═══ Dataset records
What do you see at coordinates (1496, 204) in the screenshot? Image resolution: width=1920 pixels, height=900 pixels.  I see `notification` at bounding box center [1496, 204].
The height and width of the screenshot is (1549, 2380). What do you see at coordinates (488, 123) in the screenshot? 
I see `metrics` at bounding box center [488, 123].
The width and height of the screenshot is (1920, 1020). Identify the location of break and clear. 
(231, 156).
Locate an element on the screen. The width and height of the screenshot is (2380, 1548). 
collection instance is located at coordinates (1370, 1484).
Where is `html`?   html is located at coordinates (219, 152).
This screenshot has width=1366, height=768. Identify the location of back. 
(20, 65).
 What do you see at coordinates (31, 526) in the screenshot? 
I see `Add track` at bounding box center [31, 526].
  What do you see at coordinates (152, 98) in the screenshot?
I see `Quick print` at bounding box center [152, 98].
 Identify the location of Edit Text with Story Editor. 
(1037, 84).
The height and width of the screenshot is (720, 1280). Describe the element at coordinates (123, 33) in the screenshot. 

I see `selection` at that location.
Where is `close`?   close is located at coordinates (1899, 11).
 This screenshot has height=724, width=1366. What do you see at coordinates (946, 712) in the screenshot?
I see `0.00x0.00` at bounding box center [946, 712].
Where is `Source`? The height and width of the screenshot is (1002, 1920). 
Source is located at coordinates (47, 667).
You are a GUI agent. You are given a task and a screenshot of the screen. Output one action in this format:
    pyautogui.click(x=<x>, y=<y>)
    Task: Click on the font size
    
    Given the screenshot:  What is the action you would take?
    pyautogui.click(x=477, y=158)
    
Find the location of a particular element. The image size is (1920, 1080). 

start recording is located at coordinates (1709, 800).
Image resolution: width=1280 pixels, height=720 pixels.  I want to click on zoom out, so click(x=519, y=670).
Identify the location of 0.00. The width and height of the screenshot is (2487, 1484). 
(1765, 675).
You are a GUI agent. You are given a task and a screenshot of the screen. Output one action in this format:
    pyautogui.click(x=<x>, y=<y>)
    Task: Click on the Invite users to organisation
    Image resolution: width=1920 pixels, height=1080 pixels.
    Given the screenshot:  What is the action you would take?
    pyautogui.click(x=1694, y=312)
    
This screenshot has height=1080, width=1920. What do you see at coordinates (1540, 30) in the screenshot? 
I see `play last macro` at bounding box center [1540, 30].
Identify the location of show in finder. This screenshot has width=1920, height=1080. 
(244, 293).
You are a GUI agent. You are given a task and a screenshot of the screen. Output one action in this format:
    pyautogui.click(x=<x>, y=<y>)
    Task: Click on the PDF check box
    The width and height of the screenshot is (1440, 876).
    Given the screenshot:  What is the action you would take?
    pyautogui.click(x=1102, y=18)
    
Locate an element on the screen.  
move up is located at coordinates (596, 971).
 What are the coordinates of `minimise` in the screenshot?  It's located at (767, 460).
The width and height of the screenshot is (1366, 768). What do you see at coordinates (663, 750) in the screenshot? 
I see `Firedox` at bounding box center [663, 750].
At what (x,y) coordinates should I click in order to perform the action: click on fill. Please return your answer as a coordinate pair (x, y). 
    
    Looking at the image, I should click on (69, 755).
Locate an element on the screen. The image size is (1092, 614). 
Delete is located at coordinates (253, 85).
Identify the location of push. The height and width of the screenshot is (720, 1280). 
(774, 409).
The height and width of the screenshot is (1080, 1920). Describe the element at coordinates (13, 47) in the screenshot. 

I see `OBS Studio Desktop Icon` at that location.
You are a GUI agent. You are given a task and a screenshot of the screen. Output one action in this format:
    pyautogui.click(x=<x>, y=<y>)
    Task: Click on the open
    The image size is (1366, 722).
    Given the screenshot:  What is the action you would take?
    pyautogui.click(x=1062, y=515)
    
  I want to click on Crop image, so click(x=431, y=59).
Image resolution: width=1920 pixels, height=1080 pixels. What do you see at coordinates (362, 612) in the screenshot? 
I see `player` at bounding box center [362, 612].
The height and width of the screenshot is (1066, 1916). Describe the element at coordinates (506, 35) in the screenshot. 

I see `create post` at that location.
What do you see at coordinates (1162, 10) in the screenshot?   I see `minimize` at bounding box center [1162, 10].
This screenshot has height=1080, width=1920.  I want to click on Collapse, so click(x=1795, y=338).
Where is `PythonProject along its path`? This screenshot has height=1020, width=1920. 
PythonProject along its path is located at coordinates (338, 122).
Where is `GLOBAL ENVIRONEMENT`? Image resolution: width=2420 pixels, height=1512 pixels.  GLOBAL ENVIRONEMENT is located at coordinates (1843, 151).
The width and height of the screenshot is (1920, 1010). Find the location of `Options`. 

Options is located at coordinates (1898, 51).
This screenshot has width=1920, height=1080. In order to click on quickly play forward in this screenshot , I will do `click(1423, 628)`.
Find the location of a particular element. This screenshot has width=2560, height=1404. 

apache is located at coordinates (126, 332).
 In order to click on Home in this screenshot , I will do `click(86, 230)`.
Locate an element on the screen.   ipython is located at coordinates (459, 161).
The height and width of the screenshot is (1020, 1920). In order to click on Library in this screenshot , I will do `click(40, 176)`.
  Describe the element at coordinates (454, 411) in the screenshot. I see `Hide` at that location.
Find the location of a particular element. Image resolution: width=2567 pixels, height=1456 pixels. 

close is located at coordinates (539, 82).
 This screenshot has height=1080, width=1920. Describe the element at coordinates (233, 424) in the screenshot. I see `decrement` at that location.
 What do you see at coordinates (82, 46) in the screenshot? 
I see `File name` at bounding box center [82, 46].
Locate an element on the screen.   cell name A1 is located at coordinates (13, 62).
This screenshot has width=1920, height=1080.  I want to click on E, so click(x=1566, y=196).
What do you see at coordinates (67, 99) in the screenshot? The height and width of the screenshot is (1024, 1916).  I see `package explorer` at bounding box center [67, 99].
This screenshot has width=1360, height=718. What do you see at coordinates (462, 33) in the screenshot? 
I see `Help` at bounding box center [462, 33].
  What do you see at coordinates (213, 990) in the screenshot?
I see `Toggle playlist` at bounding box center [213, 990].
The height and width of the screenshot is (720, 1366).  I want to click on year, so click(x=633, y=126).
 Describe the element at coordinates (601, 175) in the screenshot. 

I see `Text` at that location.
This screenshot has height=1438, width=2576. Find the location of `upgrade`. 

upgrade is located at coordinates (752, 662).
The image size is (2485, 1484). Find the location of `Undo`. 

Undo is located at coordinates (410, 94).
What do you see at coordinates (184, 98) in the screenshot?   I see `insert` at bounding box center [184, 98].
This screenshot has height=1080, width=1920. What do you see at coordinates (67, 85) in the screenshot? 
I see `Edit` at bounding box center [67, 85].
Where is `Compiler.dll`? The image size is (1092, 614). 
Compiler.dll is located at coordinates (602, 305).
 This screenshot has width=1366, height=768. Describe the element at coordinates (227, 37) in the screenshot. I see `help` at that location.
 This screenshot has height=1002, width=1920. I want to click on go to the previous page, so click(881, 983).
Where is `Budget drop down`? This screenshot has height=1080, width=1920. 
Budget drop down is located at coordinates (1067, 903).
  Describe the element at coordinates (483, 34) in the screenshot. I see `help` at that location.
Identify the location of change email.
══════
Problem to work on. Could you rewrite all the rows above, changing "Identify the location of" to "Find the position of" and leaving everything else the same?

The output.
What do you see at coordinates (1496, 204) in the screenshot? Image resolution: width=1920 pixels, height=900 pixels.  I see `notification` at bounding box center [1496, 204].
The height and width of the screenshot is (1549, 2380). What do you see at coordinates (488, 123) in the screenshot? 
I see `metrics` at bounding box center [488, 123].
The width and height of the screenshot is (1920, 1020). Find the position of break and clear. 
(231, 156).
Locate an element on the screen. The width and height of the screenshot is (2380, 1548). 
collection instance is located at coordinates (1370, 1484).
Where is `html`?   html is located at coordinates (219, 152).
This screenshot has width=1366, height=768. Find the position of back. 
(20, 65).
 What do you see at coordinates (31, 526) in the screenshot? 
I see `Add track` at bounding box center [31, 526].
  What do you see at coordinates (152, 98) in the screenshot?
I see `Quick print` at bounding box center [152, 98].
 Find the position of Edit Text with Story Editor. 
(1037, 84).
The height and width of the screenshot is (720, 1280). Describe the element at coordinates (123, 33) in the screenshot. 

I see `selection` at that location.
Where is `close`?   close is located at coordinates (1899, 11).
 This screenshot has height=724, width=1366. What do you see at coordinates (946, 712) in the screenshot?
I see `0.00x0.00` at bounding box center [946, 712].
Where is `Source`? The height and width of the screenshot is (1002, 1920). 
Source is located at coordinates (47, 667).
You are a GUI agent. You are given a task and a screenshot of the screen. Output one action in this format:
    pyautogui.click(x=<x>, y=<y>)
    Task: Click on the font size
    
    Given the screenshot:  What is the action you would take?
    pyautogui.click(x=477, y=158)
    
Find the location of a particular element. The image size is (1920, 1080). 

start recording is located at coordinates (1709, 800).
Image resolution: width=1280 pixels, height=720 pixels.  I want to click on zoom out, so click(x=519, y=670).
Find the position of 0.00. The width and height of the screenshot is (2487, 1484). 
(1765, 675).
You are a GUI agent. You are given a task and a screenshot of the screen. Output one action in this format:
    pyautogui.click(x=<x>, y=<y>)
    Task: Click on the Invite users to organisation
    Image resolution: width=1920 pixels, height=1080 pixels.
    Given the screenshot:  What is the action you would take?
    pyautogui.click(x=1694, y=312)
    
This screenshot has height=1080, width=1920. What do you see at coordinates (1540, 30) in the screenshot? 
I see `play last macro` at bounding box center [1540, 30].
Find the position of show in finder. This screenshot has width=1920, height=1080. 
(244, 293).
You are a GUI agent. You are given a task and a screenshot of the screen. Output one action in this format:
    pyautogui.click(x=<x>, y=<y>)
    Task: Click on the PDF check box
    The width and height of the screenshot is (1440, 876).
    Given the screenshot:  What is the action you would take?
    pyautogui.click(x=1102, y=18)
    
Locate an element on the screen.  
move up is located at coordinates (596, 971).
 What are the coordinates of `minimise` in the screenshot?  It's located at (767, 460).
The width and height of the screenshot is (1366, 768). What do you see at coordinates (663, 750) in the screenshot? 
I see `Firedox` at bounding box center [663, 750].
At what (x,y) coordinates should I click in order to perform the action: click on fill. Please return your answer as a coordinate pair (x, y). 
    
    Looking at the image, I should click on (69, 755).
Locate an element on the screen. The image size is (1092, 614). 
Delete is located at coordinates (253, 85).
Find the position of push. The height and width of the screenshot is (720, 1280). 
(774, 409).
The height and width of the screenshot is (1080, 1920). Describe the element at coordinates (13, 47) in the screenshot. 

I see `OBS Studio Desktop Icon` at that location.
You are a GUI agent. You are given a task and a screenshot of the screen. Output one action in this format:
    pyautogui.click(x=<x>, y=<y>)
    Task: Click on the open
    The image size is (1366, 722).
    Given the screenshot:  What is the action you would take?
    pyautogui.click(x=1062, y=515)
    
  I want to click on Crop image, so click(x=431, y=59).
Image resolution: width=1920 pixels, height=1080 pixels. What do you see at coordinates (362, 612) in the screenshot? 
I see `player` at bounding box center [362, 612].
The height and width of the screenshot is (1066, 1916). Describe the element at coordinates (506, 35) in the screenshot. 

I see `create post` at that location.
What do you see at coordinates (1162, 10) in the screenshot?   I see `minimize` at bounding box center [1162, 10].
This screenshot has height=1080, width=1920.  I want to click on Collapse, so click(x=1795, y=338).
Where is `PythonProject along its path`? This screenshot has height=1020, width=1920. 
PythonProject along its path is located at coordinates (338, 122).
Where is `GLOBAL ENVIRONEMENT`? Image resolution: width=2420 pixels, height=1512 pixels.  GLOBAL ENVIRONEMENT is located at coordinates (1843, 151).
The width and height of the screenshot is (1920, 1010). Find the location of `Options`. 

Options is located at coordinates (1898, 51).
This screenshot has width=1920, height=1080. In order to click on quickly play forward in this screenshot , I will do `click(1423, 628)`.
Find the location of a particular element. This screenshot has width=2560, height=1404. 

apache is located at coordinates (126, 332).
 In order to click on Home in this screenshot , I will do `click(86, 230)`.
Locate an element on the screen.   ipython is located at coordinates (459, 161).
The height and width of the screenshot is (1020, 1920). In order to click on Library in this screenshot , I will do `click(40, 176)`.
  Describe the element at coordinates (454, 411) in the screenshot. I see `Hide` at that location.
Find the location of a particular element. Image resolution: width=2567 pixels, height=1456 pixels. 

close is located at coordinates (539, 82).
 This screenshot has height=1080, width=1920. Describe the element at coordinates (233, 424) in the screenshot. I see `decrement` at that location.
 What do you see at coordinates (82, 46) in the screenshot? 
I see `File name` at bounding box center [82, 46].
Locate an element on the screen.   cell name A1 is located at coordinates (13, 62).
This screenshot has width=1920, height=1080.  I want to click on E, so click(x=1566, y=196).
What do you see at coordinates (67, 99) in the screenshot? The height and width of the screenshot is (1024, 1916).  I see `package explorer` at bounding box center [67, 99].
This screenshot has width=1360, height=718. What do you see at coordinates (462, 33) in the screenshot? 
I see `Help` at bounding box center [462, 33].
  What do you see at coordinates (213, 990) in the screenshot?
I see `Toggle playlist` at bounding box center [213, 990].
The height and width of the screenshot is (720, 1366).  I want to click on year, so click(x=633, y=126).
 Describe the element at coordinates (601, 175) in the screenshot. 

I see `Text` at that location.
This screenshot has height=1438, width=2576. Find the location of `upgrade`. 

upgrade is located at coordinates (752, 662).
The image size is (2485, 1484). Find the location of `Undo`. 

Undo is located at coordinates (410, 94).
What do you see at coordinates (184, 98) in the screenshot?   I see `insert` at bounding box center [184, 98].
This screenshot has height=1080, width=1920. What do you see at coordinates (67, 85) in the screenshot? 
I see `Edit` at bounding box center [67, 85].
Where is `Compiler.dll`? The image size is (1092, 614). 
Compiler.dll is located at coordinates (602, 305).
 This screenshot has width=1366, height=768. Describe the element at coordinates (227, 37) in the screenshot. I see `help` at that location.
 This screenshot has height=1002, width=1920. I want to click on go to the previous page, so click(881, 983).
Where is `Budget drop down`? This screenshot has height=1080, width=1920. 
Budget drop down is located at coordinates (1067, 903).
  Describe the element at coordinates (483, 34) in the screenshot. I see `help` at that location.
Find the position of change email.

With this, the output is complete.